§ **TASK BRIEF**
When you reach the line with "in status bar" in the data below, begin printing lines exactly, and stop once the line with "Mute the microphone" has been printed.
** Opening SOURCE INFORMATION block **
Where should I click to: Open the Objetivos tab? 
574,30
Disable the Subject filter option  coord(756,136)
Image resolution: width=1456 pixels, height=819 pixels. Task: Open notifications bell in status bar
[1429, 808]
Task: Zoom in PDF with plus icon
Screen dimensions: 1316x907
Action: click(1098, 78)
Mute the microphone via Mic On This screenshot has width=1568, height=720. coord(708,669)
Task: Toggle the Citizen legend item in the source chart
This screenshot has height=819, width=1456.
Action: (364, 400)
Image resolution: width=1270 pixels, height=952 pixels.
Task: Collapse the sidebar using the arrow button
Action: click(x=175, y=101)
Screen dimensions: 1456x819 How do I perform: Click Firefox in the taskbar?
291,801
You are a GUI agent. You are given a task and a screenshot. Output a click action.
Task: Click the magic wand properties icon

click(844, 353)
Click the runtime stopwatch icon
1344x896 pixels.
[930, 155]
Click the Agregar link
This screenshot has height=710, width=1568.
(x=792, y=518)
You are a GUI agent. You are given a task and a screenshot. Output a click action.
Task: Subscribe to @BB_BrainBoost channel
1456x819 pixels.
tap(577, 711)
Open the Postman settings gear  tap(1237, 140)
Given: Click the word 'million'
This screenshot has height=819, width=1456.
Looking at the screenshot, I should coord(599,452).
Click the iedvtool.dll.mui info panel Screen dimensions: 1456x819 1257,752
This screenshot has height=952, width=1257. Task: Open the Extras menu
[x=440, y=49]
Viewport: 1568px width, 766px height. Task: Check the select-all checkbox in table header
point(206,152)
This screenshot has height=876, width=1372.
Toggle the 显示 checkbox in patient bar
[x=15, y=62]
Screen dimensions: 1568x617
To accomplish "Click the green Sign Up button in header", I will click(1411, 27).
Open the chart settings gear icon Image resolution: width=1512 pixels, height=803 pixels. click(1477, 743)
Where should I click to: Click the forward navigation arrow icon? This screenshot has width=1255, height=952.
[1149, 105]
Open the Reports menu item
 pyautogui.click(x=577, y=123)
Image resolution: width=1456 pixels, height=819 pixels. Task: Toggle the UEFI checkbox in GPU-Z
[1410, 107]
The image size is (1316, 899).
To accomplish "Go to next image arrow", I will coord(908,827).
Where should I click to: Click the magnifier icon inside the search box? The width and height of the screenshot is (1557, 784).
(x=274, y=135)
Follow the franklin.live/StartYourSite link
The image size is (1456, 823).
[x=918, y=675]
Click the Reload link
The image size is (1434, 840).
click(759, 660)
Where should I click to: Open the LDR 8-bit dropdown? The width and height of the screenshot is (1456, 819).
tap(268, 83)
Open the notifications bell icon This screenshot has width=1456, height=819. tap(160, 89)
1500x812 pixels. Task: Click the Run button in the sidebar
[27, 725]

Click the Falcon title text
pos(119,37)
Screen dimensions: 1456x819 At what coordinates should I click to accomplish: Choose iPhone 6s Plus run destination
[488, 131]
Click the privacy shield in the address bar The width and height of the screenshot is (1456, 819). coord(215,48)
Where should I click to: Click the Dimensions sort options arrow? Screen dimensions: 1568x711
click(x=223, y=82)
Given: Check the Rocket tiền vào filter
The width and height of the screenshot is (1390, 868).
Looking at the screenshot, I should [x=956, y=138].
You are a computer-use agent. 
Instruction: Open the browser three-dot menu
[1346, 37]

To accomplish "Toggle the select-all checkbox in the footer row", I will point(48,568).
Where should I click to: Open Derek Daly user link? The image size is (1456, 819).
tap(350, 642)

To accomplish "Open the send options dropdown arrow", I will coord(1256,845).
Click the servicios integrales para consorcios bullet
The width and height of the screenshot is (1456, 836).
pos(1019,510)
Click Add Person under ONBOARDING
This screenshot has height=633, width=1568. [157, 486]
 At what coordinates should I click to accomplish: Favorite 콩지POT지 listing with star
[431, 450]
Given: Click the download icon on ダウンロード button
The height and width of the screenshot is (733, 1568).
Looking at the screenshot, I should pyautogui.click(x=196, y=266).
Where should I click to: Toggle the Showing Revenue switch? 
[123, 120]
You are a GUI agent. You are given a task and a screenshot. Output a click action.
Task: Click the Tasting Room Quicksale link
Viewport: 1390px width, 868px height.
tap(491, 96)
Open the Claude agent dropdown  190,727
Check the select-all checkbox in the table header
** Closing SOURCE INFORMATION block **
§ **WRITTEN SOLUTION**
Image resolution: width=1456 pixels, height=819 pixels. Task: Open notifications bell in status bar
[1429, 808]
Task: Zoom in PDF with plus icon
Screen dimensions: 1316x907
Action: click(1098, 78)
Mute the microphone via Mic On This screenshot has width=1568, height=720. coord(708,669)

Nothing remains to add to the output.